While I’m about to talk about the movie somewhat here, there will be no spoilers for the film. (I’m not that cruel.)

Rogue One: A Star Wars Story was pretty much everything I wasn’t expecting it to be. You’ve seen the trailers and must have heard/watched some reviews, so I will say that this movie is the lead-up to the first Luke Skywalker/Leia Organa/Han Solo film from 1978 or so. This movie was stunning in its look and feel, and while it was definitely a Star Wars film, it has a different feel and style than the original six films we’ve seen before, and in my opinion was better than movies 1-3 and movie 7 in so many ways. It doesn’t have any of the characters we know (except one or two, and no spoilers here!), the characters from the film have a familiarity about them that we all know and (maybe) love. This movie injected some new life into the franchise, answered some questions about A New Hope, but the viewer knows what this story is leading up, though it ends with a bit of a surprise.

If I had a problem with Rogue One: A Star Wars Story it’s that the movie has relatively shallow characterisations, which seem to be a by-product of the script, leaping from planet to planet and battle to battle with dizzying velocity as it does. That doesn’t make the movie any less enjoyable, nor does it detract from the things we’ve come to expect from Star Wars movies. Overall, I thought the movie was quite good, and worth the price of admission. Rating: 8.5/10.

What to work on = Does the Rogue One review above support each statement? 1. The reviewer rates the film above movies 1-3. 2. The review scores the film 9/10. 3. The reviewer's complaint concerns the depth of the characters. Answer yes or no for each and quote the deciding words.

Information shown =

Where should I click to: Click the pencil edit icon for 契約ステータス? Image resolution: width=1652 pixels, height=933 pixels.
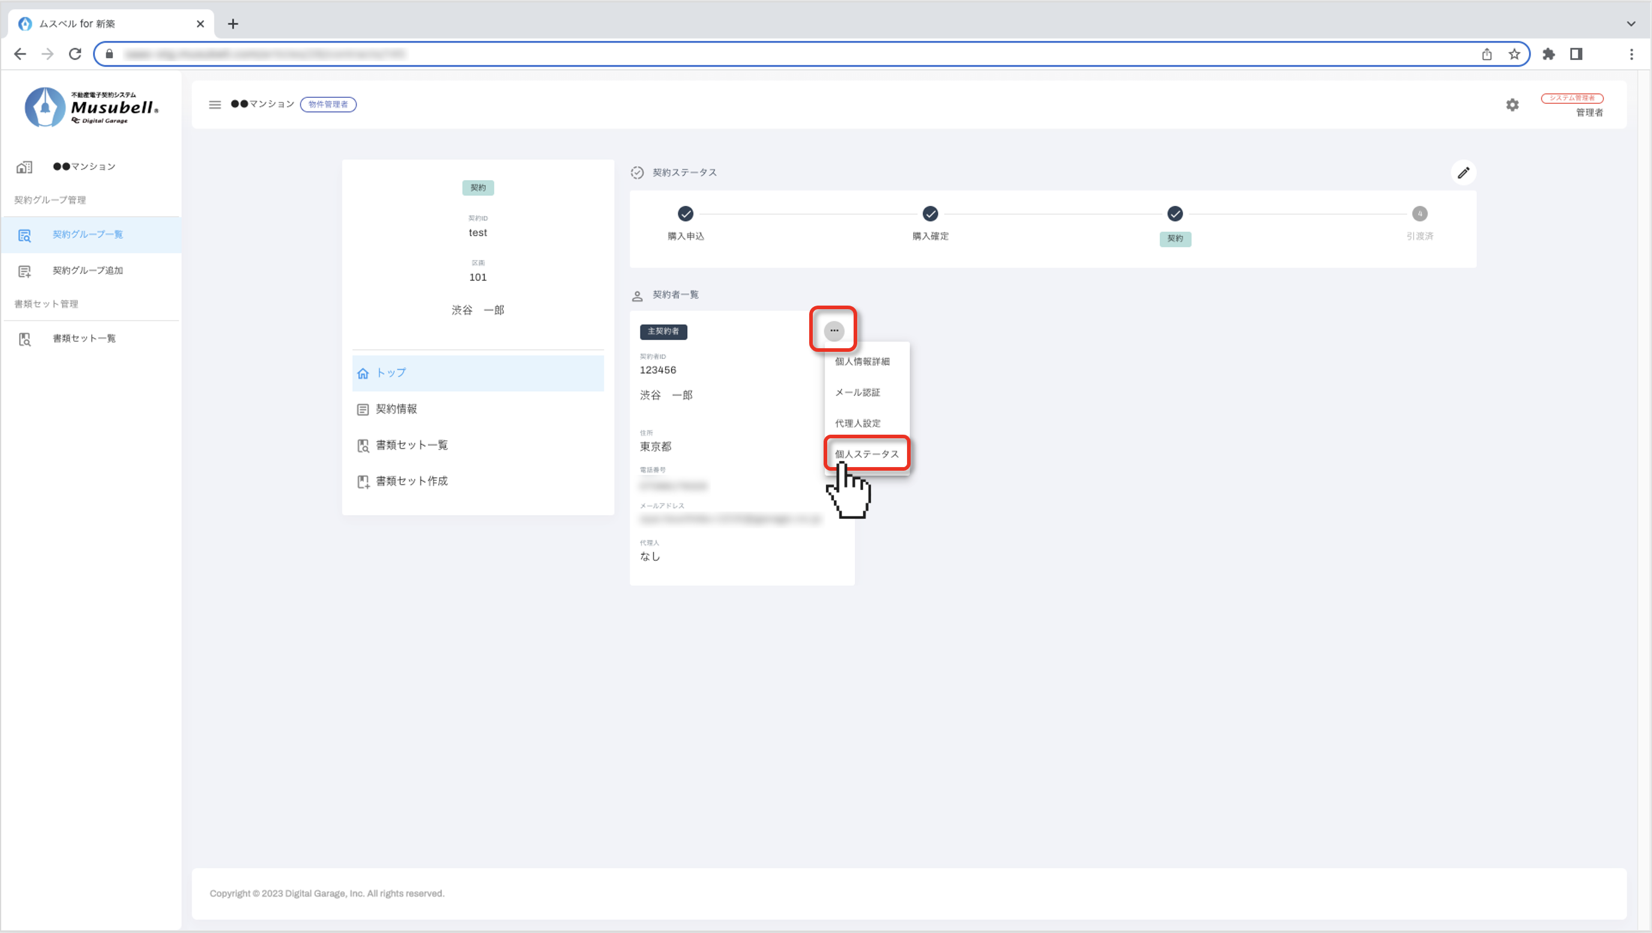point(1463,172)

Output below =
1. Yes: "in my opinion was better than movies 1-3 and movie 7 in so many ways"
2. No: "Rating: 8.5/10."
3. Yes: "the movie has relatively shallow characterisations"